À faire -
#1 Dans l'extrait sur la communication à Madagascar, relevez les formulations mises entre parenthèses qui désignent la manière de faire circuler les informations.
#2 Reproduisez à l'identique le passage de l'extrait sur la communication à Madagascar allant de « Exprimée différemment par » à « également les gêner. ».
#3 Poursuivez l'extrait sur la communication à Madagascar au-delà de sa dernière phrase.

Extrait fourni -
☆ ☆ ☆ ☆ ☆

Nous avons observé dans la partie précédente un certain manque d’organisation des Malgaches relevé par trois enquêtés. L’un d’entre eux (n°3) ainsi que l’enquêté n° 4 confirment cet aspect du comportement des Malgaches dans leur communication en déplorant le manque de clarté, de cohésion et de cohérence de leurs propos. De même l’enquêté n° 6 nous explique « qu’avec les Malgaches, c’est beaucoup de palabres pour peu de décisions ». L’enquêté n°9 apporte peut-être un début d’explication à ce comportement en expliquant tout simplement que la communication est « différente » à Madagascar.

Exprimée différemment par trois enquêtés, la manière de faire circuler les informations (restitutions aux partenaires du projet pour l’enquêté n°2, passage de l’information, n°7, et retour d’informations, n°10) semble également les gêner.

☆ ☆ ☆ ☆ ☆

Section des données -

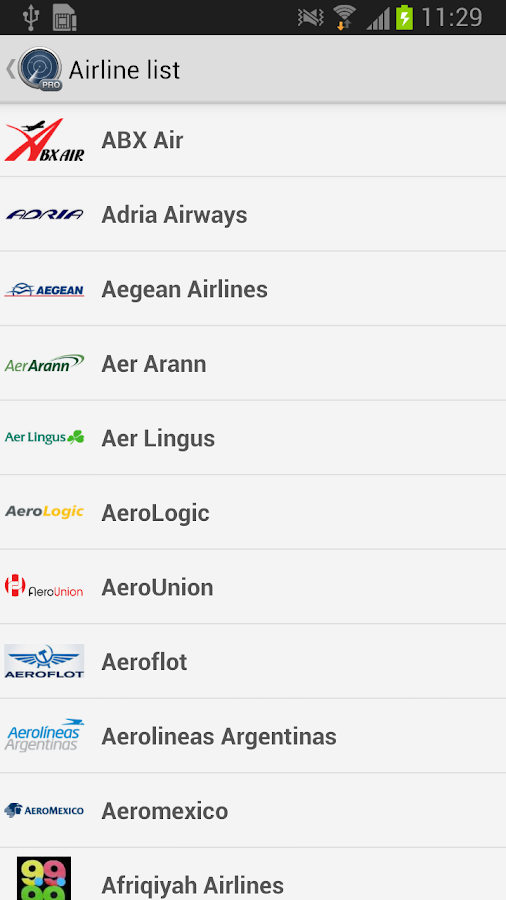This screenshot has width=506, height=900.
Task: Tap the Airline list title
Action: tap(124, 70)
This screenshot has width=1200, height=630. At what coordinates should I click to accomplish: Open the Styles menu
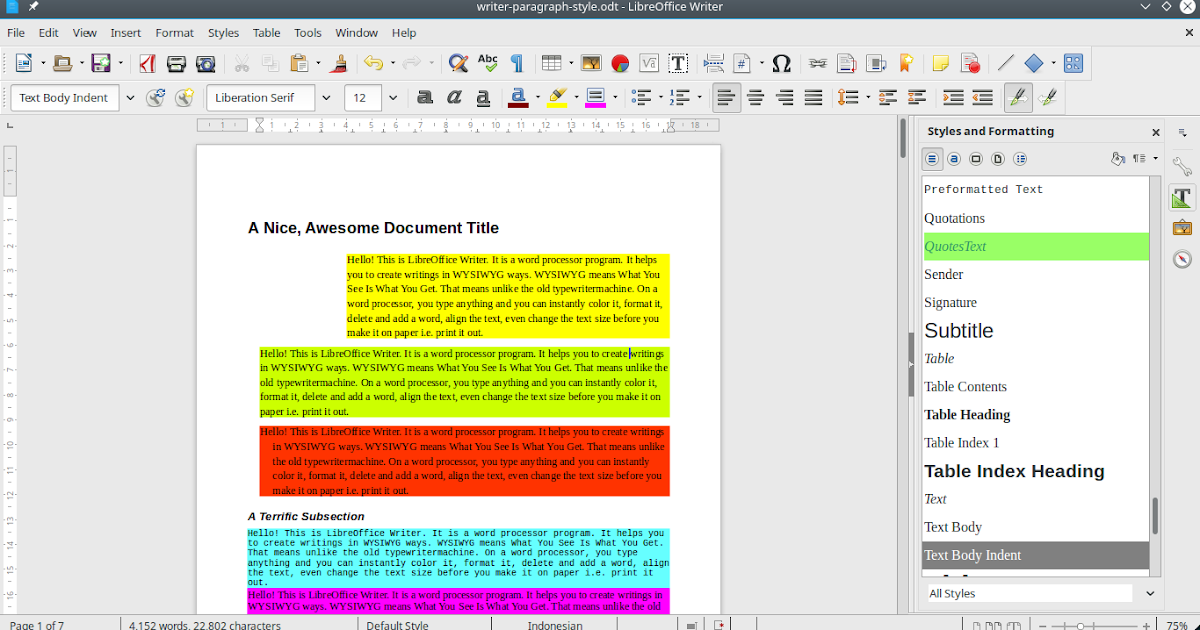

☆ ☆ ☆ ☆ ☆

Résultats finaux -
#1
- restitutions aux partenaires du projet
- passage de l'information
- retour d'informations

#2
Exprimée différemment par trois enquêtés, la manière de faire circuler les informations (restitutions aux partenaires du projet pour l’enquêté n°2, passage de l’information, n°7, et retour d’informations, n°10) semble également les gêner.

#3
Nous pouvons également noter que presque un tiers des étrangers enquêtés a remarqué que les Malgaches attendent pour annoncer les choses importantes, ce qui peut entraver le bon déroulement des projets. Tout simplement, l’enquêté n°2 remarque que les Malgaches « ne vont pas nier ce qu’il faudrait nier ce qui fait prendre des retards importants ».

 

D’autre part, les non dits (relevés par deux tiers des enquêtés), les personnes qui ne sont pas directes (près d’un quart des enquêtés), et celles qui ne disent pas ce qu’elles pensent (idem) confirment un manque de franchise perçu par la quasi totalité des enquêtés (12) lorsqu’il leur est demandé leur avis sur ce thème. Ce manque de franchise est perçu très négativement par certains : l’enquêté n°8 affirme que la franchise n’existe pas à Madagascar et le n°2 affirme même que les Malgaches sont tout simplement hypocrites.

A ce stade, nous pouvons remarquer que les enquêtés n°2 et 8 expliquent le comportement des Malgaches en fonction de leur propre culture ce qui peut avoir tendance à les mener à des critiques (ou louanges) de la culture malgache en la comparant à leur[36].

 

De plus, une forte diplomatie (relevée par deux tiers des enquêtés) est souvent associée au manque de franchise et par conséquent assimilée à un comportement plutôt négatif.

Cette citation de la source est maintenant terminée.